Throughout the world there are works of earth and stone known as mounds. From the deltas of the Mississippi to the coastal plains of East Terra/ eastern seaboard, including North Carolina, to as far east as Zimbabwe Africa to the Republic of China, these architectural task of antiquity are witnessed. Mounds dating more than 7,000 years old graze the Northern and Southern American continent; and descendants of these mound building civilizations are recognized as the earth’s oldest indigenous tribes by the United Nation’s Committee of Indigenous Peoples, such is the Washitaw de Dugdahmoundyah Empire, United Nations Indigenous People number 215-93.

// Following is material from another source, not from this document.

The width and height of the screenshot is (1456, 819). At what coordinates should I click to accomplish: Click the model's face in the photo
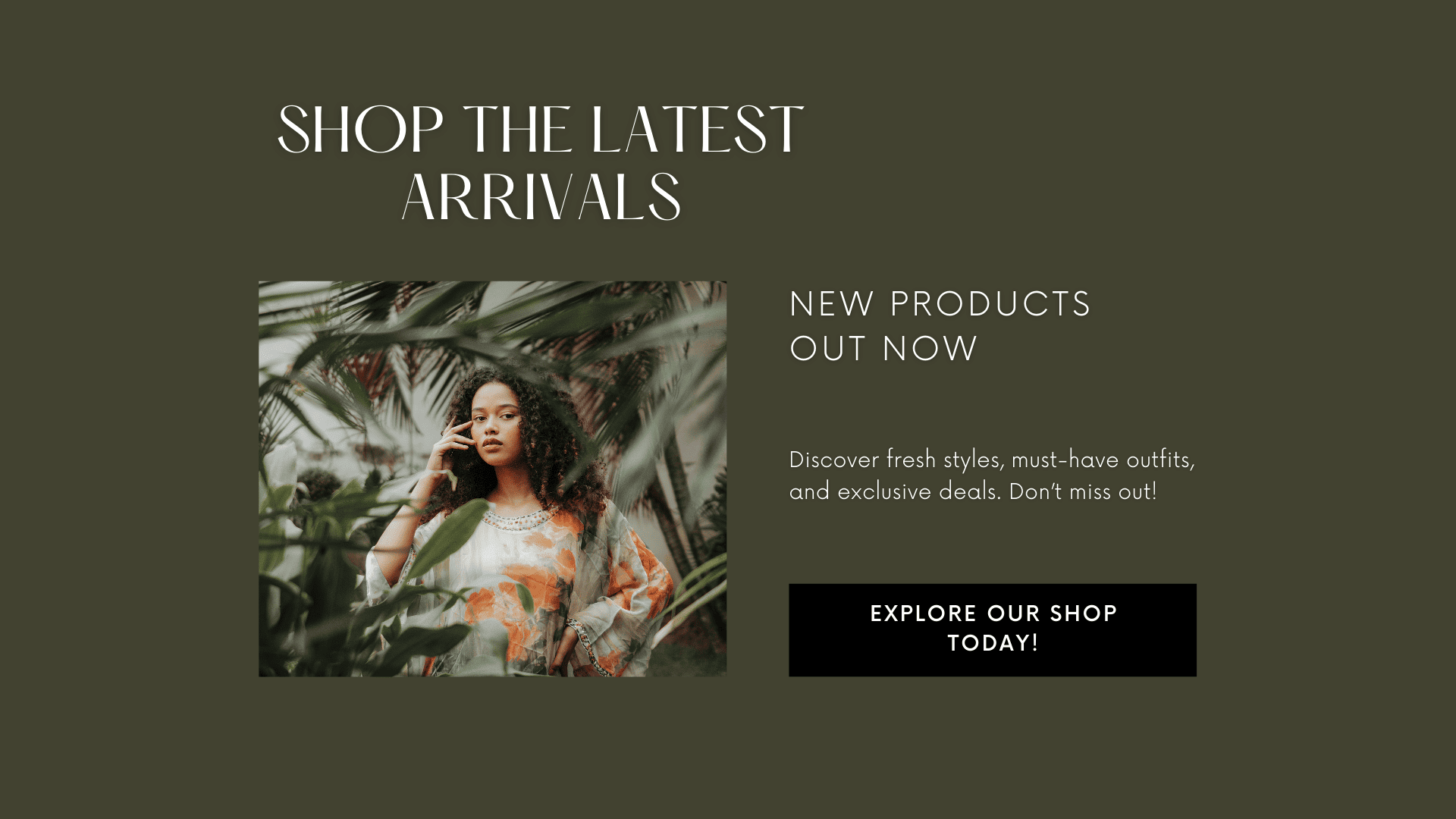497,425
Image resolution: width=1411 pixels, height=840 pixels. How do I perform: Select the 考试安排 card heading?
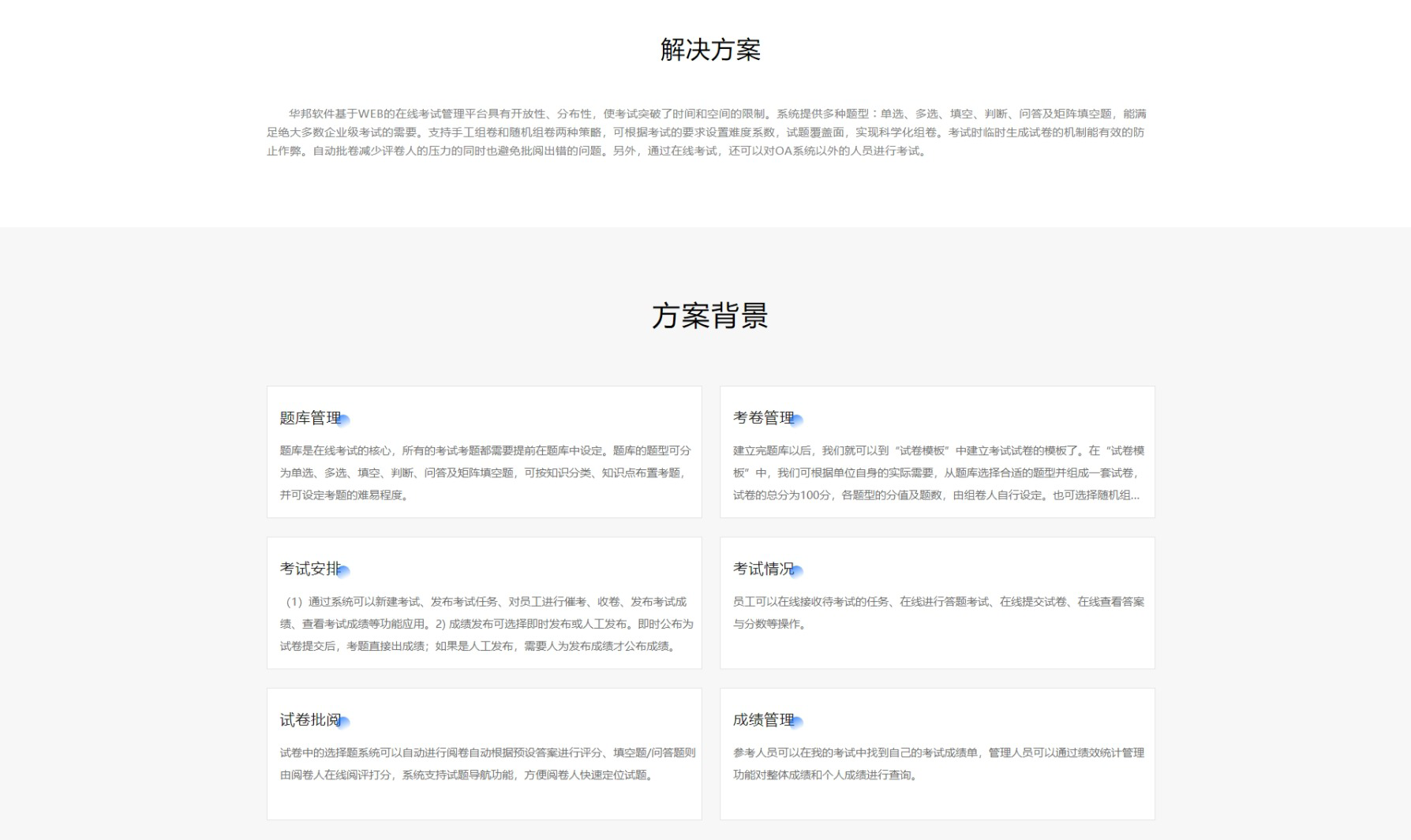(310, 569)
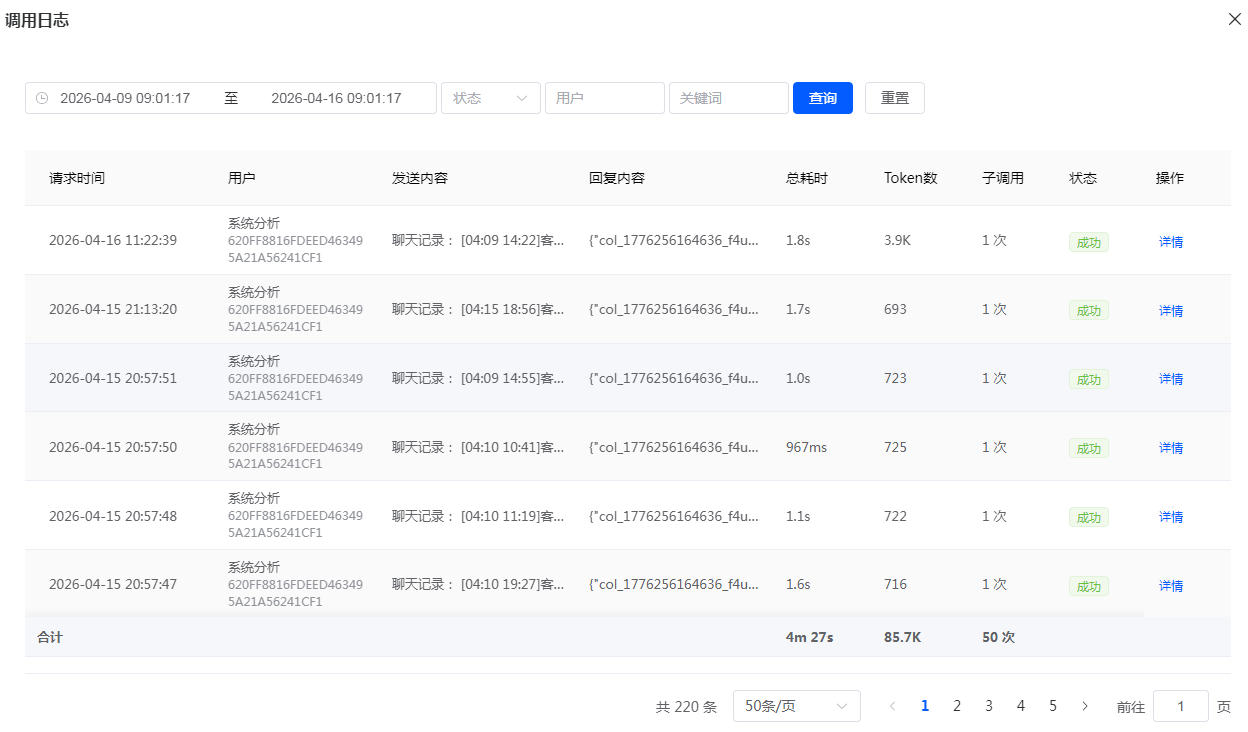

“We know that Indians once roamed this territory. When the first settlers from the Barbadoes came up the Cape Fear, they were there. These settlers called them the Cape Fear Indians, Waccamaw and Saponas.  The Waccamaws were a peaceful tribe, and when the whites began coming in, rather than have any unpleasantness, they are supposed to have voluntarily withdrawn and joined the Catawbas farther west, and some, at least, the Seminoles in Florida. It is said that the celebrated chief of the Seminoles, Osceola, was born on Waccamaw River, and tradition says that his father was one John Powell, a white man living there.” *1

“Wave after wave of colonists- ancient and modern- were engulfed in the vast recesses of Columbus before it earned the title.

Until about 1750, when a few settlers drifted in, it remained a neglected wilderness, but in 1764 the General Assembly authorized the building of roads from Belfont (present Elizabethtown in Bladen) to Marsh Castle (site of Whiteville) as well as others to Old Dock and Fair Bluff. The act creating the first road was probably engineered by General Hugh Waddell, a patriot officer, who owned Plantations at both Belfont and Marsh Castle. If he did, he demonstrated that the pressure to build roads to connect the property of politicians was known long before our day.

The Waccamaw Indians first occupied the land. When a 1734 traveler visited the site of a village on the shore of Lake Waccamaw he estimated it had been abandoned already for 50 years. This place is known today as Indian Mounds”.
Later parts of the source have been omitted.